### INSTRUCTION 1:
Swap "fragmentation process" for "breakdown process" in the mass spectrometry text, and give the stretch from "About 1mg. The" through "of large biomolecules." with that change.
### INSTRUCTION 2:
Carry on the mass spectrometry text past its last sentence.

### TEXT:
Mass spectrometry has become a vital tool in the hands of organic chemists and biochemists because of its potential to supply definitive, qualitative and quantitative information on molecules based on their structural compositions.

Sample Required

About 1mg. The sample required can be in the solid or liquid state. Sample should be pure and free from solvents and metal ions

Applications.

  • Structural elucidation of organic compounds
  • Mechanistic study of fragmentation process under mass spectrometric condition
  • Molecular weight and structural analysis of large biomolecules.
 

Description

The Mass spectrometer consists of an ion source, an analyzer and a detector maintained at a vacuum of 10-8 torr. The vaporized molecules are first bombarded by a stream of high energy electrons converting some of the molecules into molecular ions and fragment ions. The ions are accelerated and separated according to their mass to charge ratios in the magnetic field (analyzer). These are then velocity focussed in an electric field. The ions are detected in terms of their mass to charge ratios by the detector namely a secondary electron multiplier. The output is amplified and fed to the recorder for processing. The mass spectrum, a graph of intensity of the ions detected vs. m/z value is presented on the screen and printed. An IBM compatible PC is used to control the Mass spectrometer and also to acquire, process and print out the spectral data.

### DATA RECORDS:
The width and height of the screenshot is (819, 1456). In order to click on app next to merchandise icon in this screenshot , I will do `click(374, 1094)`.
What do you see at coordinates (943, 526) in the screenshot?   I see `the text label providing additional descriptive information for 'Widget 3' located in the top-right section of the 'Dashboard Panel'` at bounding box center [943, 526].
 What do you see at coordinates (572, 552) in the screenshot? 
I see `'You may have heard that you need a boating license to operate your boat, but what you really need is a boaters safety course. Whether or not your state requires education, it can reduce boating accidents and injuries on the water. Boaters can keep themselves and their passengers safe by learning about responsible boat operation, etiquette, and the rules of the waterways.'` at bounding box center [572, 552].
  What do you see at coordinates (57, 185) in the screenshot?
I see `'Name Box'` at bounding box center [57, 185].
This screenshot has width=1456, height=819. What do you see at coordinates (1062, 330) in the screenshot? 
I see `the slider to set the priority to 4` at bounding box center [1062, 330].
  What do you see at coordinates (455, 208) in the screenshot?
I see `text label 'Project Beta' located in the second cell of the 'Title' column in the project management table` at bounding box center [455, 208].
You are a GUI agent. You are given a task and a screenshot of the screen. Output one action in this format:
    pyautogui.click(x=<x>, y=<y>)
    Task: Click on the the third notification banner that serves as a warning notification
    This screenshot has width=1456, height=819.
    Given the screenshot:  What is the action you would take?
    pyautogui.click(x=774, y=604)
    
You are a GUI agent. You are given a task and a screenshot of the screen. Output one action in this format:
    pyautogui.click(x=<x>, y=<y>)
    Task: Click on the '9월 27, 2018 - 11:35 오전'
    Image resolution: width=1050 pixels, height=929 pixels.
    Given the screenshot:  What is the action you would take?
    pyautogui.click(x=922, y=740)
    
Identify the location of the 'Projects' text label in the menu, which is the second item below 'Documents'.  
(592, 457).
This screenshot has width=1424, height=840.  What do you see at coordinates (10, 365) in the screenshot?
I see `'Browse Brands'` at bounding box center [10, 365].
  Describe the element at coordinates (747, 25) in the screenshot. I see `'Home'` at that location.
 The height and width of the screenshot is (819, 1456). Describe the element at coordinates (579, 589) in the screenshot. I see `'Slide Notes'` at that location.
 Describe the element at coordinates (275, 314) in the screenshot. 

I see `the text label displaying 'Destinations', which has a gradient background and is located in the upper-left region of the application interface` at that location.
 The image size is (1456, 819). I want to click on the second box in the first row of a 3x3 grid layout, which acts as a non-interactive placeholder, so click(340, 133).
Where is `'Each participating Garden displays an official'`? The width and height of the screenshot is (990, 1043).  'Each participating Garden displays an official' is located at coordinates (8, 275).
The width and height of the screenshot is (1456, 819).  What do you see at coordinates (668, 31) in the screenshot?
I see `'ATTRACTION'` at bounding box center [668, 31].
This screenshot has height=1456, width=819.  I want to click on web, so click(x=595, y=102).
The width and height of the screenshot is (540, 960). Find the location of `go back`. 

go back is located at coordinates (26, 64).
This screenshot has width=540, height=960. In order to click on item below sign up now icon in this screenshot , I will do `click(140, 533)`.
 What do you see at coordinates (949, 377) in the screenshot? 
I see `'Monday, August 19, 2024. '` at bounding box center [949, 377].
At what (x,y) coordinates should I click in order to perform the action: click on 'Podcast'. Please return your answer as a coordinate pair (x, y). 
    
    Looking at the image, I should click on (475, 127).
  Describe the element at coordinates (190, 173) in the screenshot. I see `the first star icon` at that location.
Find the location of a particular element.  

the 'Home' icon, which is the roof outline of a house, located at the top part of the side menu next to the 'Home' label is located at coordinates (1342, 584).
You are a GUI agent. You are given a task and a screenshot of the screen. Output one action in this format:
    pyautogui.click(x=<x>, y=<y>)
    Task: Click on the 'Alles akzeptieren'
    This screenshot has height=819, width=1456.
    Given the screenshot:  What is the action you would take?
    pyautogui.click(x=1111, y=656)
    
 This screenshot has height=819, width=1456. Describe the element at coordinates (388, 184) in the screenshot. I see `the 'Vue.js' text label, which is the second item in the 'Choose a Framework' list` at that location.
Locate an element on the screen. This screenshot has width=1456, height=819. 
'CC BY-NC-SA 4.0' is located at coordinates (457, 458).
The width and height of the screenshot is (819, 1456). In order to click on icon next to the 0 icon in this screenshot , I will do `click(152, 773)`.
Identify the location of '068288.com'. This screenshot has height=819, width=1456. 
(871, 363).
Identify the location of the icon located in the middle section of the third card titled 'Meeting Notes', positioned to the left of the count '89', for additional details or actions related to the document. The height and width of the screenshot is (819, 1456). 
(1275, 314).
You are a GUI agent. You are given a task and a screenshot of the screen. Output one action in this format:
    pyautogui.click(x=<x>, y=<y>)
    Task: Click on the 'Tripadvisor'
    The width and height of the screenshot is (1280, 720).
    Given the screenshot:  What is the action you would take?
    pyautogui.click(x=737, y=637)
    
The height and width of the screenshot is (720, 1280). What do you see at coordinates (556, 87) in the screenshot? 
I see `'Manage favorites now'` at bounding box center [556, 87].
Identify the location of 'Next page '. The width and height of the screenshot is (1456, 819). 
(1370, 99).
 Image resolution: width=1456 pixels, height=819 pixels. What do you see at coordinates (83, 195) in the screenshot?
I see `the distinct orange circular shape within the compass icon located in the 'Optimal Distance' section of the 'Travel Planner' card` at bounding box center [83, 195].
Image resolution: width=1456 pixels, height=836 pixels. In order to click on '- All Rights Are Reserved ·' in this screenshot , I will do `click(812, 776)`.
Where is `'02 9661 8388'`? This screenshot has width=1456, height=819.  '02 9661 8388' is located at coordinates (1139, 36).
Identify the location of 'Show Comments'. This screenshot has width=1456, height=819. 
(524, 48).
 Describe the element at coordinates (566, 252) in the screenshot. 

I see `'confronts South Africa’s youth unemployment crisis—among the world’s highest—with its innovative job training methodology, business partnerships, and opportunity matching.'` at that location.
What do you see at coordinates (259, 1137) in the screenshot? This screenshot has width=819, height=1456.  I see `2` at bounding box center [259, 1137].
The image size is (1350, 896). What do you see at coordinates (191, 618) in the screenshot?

### FINAL RESULT 1:
About 1mg. The sample required can be in the solid or liquid state. Sample should be pure and free from solvents and metal ions

Applications.

  • Structural elucidation of organic compounds
  • Mechanistic study of breakdown process under mass spectrometric condition
  • Molecular weight and structural analysis of large biomolecules.

### FINAL RESULT 2:
The Finnigan MAT 8230 GC-MS with Data system is a high resolution, double focussing instrument with reverse Nier-Johnson geometry. The maximum resolution is 48000 at 10% valley in low resolution mode. Maximum calibrated mass is 1500 Daltons.

 

 

Source options available are:

  1. Electron impact (EI)
  2. Chemical ionization (CI)
  3. Fast atom bombardment (FAB)

The types of analyses possible are


  1. Normal positive ion mass spectra in EI / CI / FAB mode
  2. Negative ion mass spectra in EI / CI / FAB
  3. High-resolution analysis
  4. Daughter-ion analysis in the first field-free region (B/E linked-scan)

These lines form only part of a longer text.